Kural olarak, istifa eden işçiler kıdem tazminatından yararlanamazlar. Ancak işçinin İş Kanunu'nda yer alan haklı sebeplerden birine sahip olması durumunda, işyerinden kendi isteği ile ayrılsa dahi kıdem tazminatı alabileceği düzenlenmiştir.
Güncel Yargıtay kararlarında işçi bir baskı sonucunda istifa etmişse ve bunu ispat edebilirse de kıdem tazminatına hak kazanmaktadır. Zira kimsenin hayatın olağan akışına göre yıllardır biriken alacaklarından kendiliğinden vazgeçmeyi tercih etmeyeceğini savunan Yargıtay, böyle bir durumda istifanın değil işverence gerçekleştirilmiş bir feshin söz konusu olduğunu kabul etmektedir.

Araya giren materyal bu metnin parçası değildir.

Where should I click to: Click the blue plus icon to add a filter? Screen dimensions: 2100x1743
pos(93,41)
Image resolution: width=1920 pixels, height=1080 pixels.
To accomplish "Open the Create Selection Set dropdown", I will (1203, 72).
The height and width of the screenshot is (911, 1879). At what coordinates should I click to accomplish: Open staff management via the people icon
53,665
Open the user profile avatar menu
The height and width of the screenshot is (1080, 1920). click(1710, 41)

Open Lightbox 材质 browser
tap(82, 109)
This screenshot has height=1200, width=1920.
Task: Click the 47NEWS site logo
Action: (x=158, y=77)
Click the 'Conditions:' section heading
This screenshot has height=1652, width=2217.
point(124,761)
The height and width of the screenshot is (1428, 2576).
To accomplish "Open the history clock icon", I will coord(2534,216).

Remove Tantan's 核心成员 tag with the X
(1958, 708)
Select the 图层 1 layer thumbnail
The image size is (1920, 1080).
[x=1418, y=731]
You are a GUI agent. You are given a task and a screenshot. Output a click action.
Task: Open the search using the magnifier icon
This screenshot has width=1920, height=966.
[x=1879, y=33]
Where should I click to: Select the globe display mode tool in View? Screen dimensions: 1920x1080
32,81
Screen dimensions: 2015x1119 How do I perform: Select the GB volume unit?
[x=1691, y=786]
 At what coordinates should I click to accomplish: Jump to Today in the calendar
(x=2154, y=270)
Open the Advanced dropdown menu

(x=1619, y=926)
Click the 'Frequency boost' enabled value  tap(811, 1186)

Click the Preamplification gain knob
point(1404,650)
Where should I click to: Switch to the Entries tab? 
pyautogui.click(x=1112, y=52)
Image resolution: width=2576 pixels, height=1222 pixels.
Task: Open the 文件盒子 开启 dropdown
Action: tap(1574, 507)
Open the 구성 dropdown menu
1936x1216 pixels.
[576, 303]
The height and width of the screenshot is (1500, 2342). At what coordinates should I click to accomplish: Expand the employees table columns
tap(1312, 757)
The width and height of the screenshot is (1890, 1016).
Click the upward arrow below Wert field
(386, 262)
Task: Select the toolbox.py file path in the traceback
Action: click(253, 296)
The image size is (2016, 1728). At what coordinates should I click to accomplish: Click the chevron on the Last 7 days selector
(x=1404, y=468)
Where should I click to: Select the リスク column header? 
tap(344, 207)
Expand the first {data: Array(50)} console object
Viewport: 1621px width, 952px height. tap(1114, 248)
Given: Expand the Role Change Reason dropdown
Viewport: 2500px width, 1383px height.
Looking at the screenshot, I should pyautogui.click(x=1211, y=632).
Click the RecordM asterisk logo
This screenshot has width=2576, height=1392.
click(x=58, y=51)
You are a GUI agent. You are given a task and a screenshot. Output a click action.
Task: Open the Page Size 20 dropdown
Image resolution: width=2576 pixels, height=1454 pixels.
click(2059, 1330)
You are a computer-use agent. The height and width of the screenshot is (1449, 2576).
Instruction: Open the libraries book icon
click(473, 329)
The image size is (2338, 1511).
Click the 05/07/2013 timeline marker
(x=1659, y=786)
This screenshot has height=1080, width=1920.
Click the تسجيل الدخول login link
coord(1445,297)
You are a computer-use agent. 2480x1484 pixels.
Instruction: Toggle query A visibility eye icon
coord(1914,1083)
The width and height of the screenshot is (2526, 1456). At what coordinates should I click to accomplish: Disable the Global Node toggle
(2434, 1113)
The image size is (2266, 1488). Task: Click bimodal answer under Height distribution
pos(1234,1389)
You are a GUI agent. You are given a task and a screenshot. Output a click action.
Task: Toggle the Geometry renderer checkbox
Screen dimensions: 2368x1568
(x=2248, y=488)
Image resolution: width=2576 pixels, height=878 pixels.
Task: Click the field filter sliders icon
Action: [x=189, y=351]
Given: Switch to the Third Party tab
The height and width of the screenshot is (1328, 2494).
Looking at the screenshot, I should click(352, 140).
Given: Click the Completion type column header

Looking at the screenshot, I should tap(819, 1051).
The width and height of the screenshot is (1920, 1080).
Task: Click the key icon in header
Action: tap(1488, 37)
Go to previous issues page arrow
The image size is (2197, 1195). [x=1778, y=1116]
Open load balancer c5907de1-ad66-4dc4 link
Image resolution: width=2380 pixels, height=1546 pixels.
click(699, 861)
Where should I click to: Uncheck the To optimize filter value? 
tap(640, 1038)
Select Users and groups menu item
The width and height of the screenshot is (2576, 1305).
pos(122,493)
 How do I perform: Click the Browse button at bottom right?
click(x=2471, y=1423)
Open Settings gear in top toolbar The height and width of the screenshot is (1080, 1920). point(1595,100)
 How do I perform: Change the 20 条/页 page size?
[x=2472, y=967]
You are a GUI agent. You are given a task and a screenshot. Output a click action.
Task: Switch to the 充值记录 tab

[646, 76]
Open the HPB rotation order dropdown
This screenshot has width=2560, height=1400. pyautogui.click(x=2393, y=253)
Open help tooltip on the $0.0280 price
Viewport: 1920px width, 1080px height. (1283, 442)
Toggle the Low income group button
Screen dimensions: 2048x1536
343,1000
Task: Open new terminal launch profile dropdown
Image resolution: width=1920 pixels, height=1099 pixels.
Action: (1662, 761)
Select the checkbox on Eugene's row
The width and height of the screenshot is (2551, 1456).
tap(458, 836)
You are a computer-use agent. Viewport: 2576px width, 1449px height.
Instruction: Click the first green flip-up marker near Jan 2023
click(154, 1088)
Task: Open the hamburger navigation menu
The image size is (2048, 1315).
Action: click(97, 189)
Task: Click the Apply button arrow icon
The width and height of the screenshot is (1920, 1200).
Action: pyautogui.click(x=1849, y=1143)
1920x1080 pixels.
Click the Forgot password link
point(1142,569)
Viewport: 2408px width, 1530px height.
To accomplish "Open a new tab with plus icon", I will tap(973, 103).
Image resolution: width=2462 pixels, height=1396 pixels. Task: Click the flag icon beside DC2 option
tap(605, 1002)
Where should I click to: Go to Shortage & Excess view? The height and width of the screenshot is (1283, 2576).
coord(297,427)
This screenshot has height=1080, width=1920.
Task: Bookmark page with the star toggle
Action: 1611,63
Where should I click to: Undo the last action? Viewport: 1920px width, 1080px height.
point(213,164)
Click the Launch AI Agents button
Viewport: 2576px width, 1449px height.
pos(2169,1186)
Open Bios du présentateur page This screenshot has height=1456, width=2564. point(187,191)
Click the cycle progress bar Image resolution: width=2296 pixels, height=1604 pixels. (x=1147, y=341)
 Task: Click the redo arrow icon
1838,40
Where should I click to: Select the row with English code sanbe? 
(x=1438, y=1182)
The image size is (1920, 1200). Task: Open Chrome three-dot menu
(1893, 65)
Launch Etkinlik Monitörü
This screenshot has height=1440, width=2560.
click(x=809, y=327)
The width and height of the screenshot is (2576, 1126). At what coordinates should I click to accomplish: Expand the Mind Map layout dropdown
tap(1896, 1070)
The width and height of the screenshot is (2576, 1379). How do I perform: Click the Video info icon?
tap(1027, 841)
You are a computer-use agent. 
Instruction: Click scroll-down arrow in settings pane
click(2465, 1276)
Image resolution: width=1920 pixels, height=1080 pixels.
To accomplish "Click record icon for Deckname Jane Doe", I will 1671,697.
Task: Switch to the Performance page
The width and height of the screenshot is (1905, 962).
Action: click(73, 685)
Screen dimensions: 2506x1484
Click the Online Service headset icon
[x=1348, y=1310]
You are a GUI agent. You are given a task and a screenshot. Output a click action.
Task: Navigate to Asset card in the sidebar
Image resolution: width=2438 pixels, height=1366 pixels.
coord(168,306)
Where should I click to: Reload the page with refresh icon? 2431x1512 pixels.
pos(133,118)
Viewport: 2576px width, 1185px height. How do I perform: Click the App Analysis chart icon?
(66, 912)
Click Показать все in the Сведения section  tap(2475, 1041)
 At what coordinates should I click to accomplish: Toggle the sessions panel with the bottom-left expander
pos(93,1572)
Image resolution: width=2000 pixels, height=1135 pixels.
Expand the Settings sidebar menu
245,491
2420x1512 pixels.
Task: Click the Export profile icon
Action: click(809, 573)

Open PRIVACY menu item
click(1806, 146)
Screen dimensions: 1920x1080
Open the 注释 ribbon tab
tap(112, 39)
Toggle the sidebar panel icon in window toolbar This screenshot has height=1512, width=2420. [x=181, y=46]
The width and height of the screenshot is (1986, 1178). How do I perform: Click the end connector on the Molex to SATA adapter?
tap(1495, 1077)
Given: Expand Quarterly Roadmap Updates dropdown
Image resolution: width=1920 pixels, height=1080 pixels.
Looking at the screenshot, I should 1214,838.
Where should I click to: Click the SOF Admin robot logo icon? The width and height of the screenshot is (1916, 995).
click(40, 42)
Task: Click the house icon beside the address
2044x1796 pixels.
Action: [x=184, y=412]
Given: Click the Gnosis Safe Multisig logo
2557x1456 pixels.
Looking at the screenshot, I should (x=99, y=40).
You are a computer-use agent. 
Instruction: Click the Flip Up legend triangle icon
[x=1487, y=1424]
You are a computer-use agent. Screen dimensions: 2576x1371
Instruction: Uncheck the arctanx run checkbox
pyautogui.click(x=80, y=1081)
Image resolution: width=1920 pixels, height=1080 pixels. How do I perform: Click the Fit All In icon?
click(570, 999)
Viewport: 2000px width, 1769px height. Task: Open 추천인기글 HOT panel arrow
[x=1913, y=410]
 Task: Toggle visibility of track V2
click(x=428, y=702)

Uygulamada yukarıda sayılan ve işçinin kıdem tazminatına hak kazanacağı durumlarda en sık rastlananı, işçinin ücret alacaklarının uygun bir şekilde hesap edilmemesi ya da ödenmemesi durumu olarak karşımıza çıkmaktadır. Burada belirtilen ücret alacağı kavramı, geniş anlamda düşünülmelidir. Diğer bir anlatımla işçinin maaşı düşük yatırılır veya hiç yatırılmazsa, prim, yakacak yardımı, giyecek yardımı, fazla mesai ücretleri, genel tatil alacakları usulüne uygun bir şekilde hesaplanıp işçiye ödenmiyorsa ya da yıllık izinler usulüne uygun bir şekilde kullandırılmıyorsa işçi için haklı sebepler oluşmuş demektir. Bunun dışında işçinin Sigorta primleri gerçek ücretten yatırılmıyorsa ya da sigortalılık hiç gerçekleşmemiş ya da geç gerçekleşmişse de işçinin haklı nedenle çıkış hakkı bulunmaktadır.